« Ce jeu est une expérience narrative qui ne vous prend pas par la main ». Dès son incipit, The Vanishing of Ethan Carter fait peser tout le poids de son ambition dans un avertissement sur fond noir qui n’est pas sans rappeler le solennel « L’histoire est forgée par vos décisions » des jeux Telltale. Après Dear Esther, The Walking Dead ou Gone Home, The Astronauts font donc à leur tour savoir qu’ils ne sont pas là pour divertir, plus maintenant. Ils veulent eux aussi créer du sens, marquer les esprits. A des lieues de ce que produit le clown à gros budget Epic, leur ancien employeur.
Avec ses fragrances de refuge bucolique aux allures de chalet automnal pour touristes, Ethan Carter est donc leur antithèse du AAA. Sans doute Adrian Chmierlarz – réalisateur – a-t-il eu l’idée de coupler surnaturel et champêtre en se remémorant ces temps maussades, enfermé dans sa chambre, décortiquant les classiques de la littérature. Pénétré par les romans fantastiques du siècle dernier, bercé par les idylliques paysages vallonnant des fjords, Ethan Carter réunit les ingrédients de base de la nouvelle dérangeante et torturée. Pour finir par se torpiller au nom du minimalisme arty.
Dans sa quête d’intimisme – mélo et drame sur l’enfance à la clé –, Ethan Carter systématise, un peu paresseusement d’ailleurs, l’équivalence entre moins et mieux. Résultat : quelques harmonies fonctionnent, le reste du temps le vide s’impose. Complètement laissé à l’abandon, sans objectif clair, le joueur est forcé de tâtonner pour s’imprégner. Alors de mur invisible en mur invisible, on se heurte à la vacuité de Ethan Carter. Les immenses bois que l’on anticipait en terrain de jeu oppressant ne sont qu’ornements tristement inanimés, façon fond d’écran Windows. Esthétique impeccable oui, mais présence lamentable, desservie par une galerie de bruitages aussi cheap que grotesques. La mort, l’inquiétude, la folie, que l’on nous fait croire si proches dans la trame, ne nous effleurent même pas tant elles se complaisent dans un silence gênant. Jusqu’à ce que le développeur, visiblement embarrassé par le manque d’atmosphère de son titre, se résigne à employer des jump-scares des bas-fonds. Syndrome de la coquille vide.
Puis, au détour d’une énigme un peu complexe, on se stupéfait de ne pas disposer d’un simple inventaire. The Astronauts – par arrogance ? – ne s’embarrassent pas de l’interfaçage du jeu vidéo.

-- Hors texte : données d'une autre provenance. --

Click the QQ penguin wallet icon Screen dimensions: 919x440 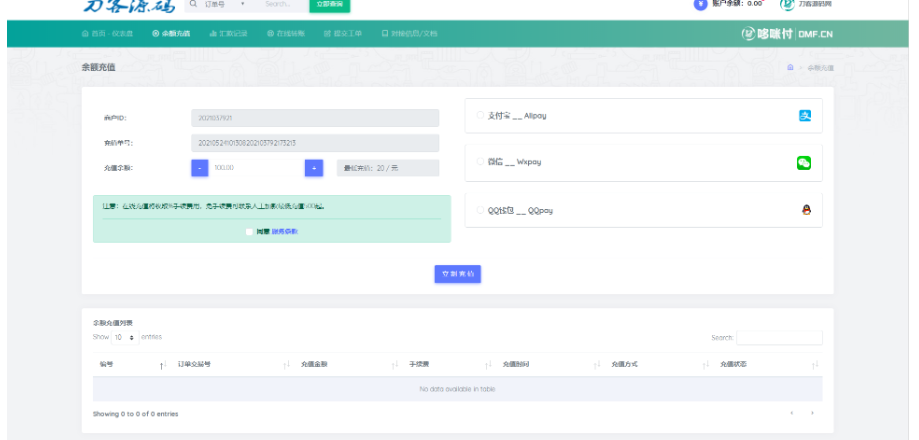tap(805, 210)
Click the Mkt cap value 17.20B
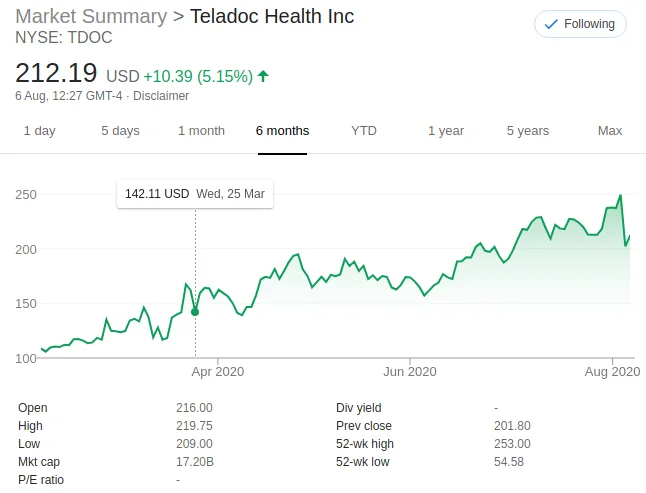This screenshot has height=493, width=646. tap(195, 462)
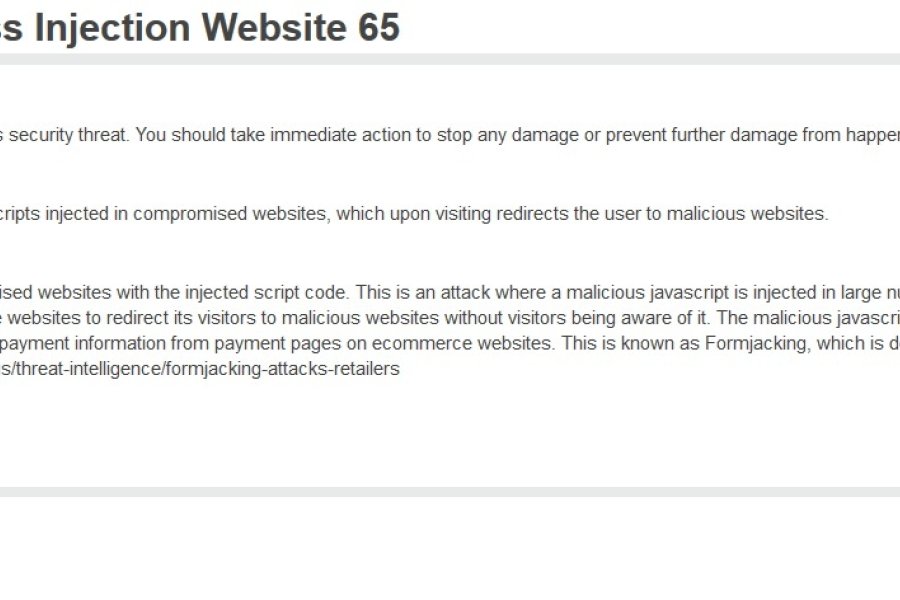Viewport: 900px width, 600px height.
Task: Click the gray divider under the heading
Action: (450, 59)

A leurs dépens. Car l’abstraction des mécaniques n’est pas à propos en toutes circonstances. In fine, chaque tentative avortée du joueur d’accéder à une feature communément admise dans le jeu vidéo participera d’un effilochage du gameplay jusqu’à sa racine, archaïque, donc obsolète. Il s’agira de se battre pour trouver le moindre petit item dans une forêt vierge, jouer contre l’intuition, se perdre mille et une fois et cumuler quelques allers-retours… Même lorsqu’il brasse généreusement ses influences, Ethan Carter tourne à vide et ne fait qu’entasser là – littéralement dans le jeu –, avec une banalité confondante, les Jules Verne, Lovecraft et autres King, tandis qu’il rêve de s’imposer comme référence.
Pourtant, il y avait tant à faire. Dans ce récit sur l’évasion et le prisme déformant de l’enfance sur le monde adulte, la solitude, le gigantisme et la fertilité passent étrangement à la trappe. On croit – on espère – découvrir le jeune Ethan, quand en réalité on se confronte à une totale insensibilité née du vide affectif et des fils apparents. Reste la dépression automnale, trêve esthétique vaine, statique, déprimante, venteuse et éphémère.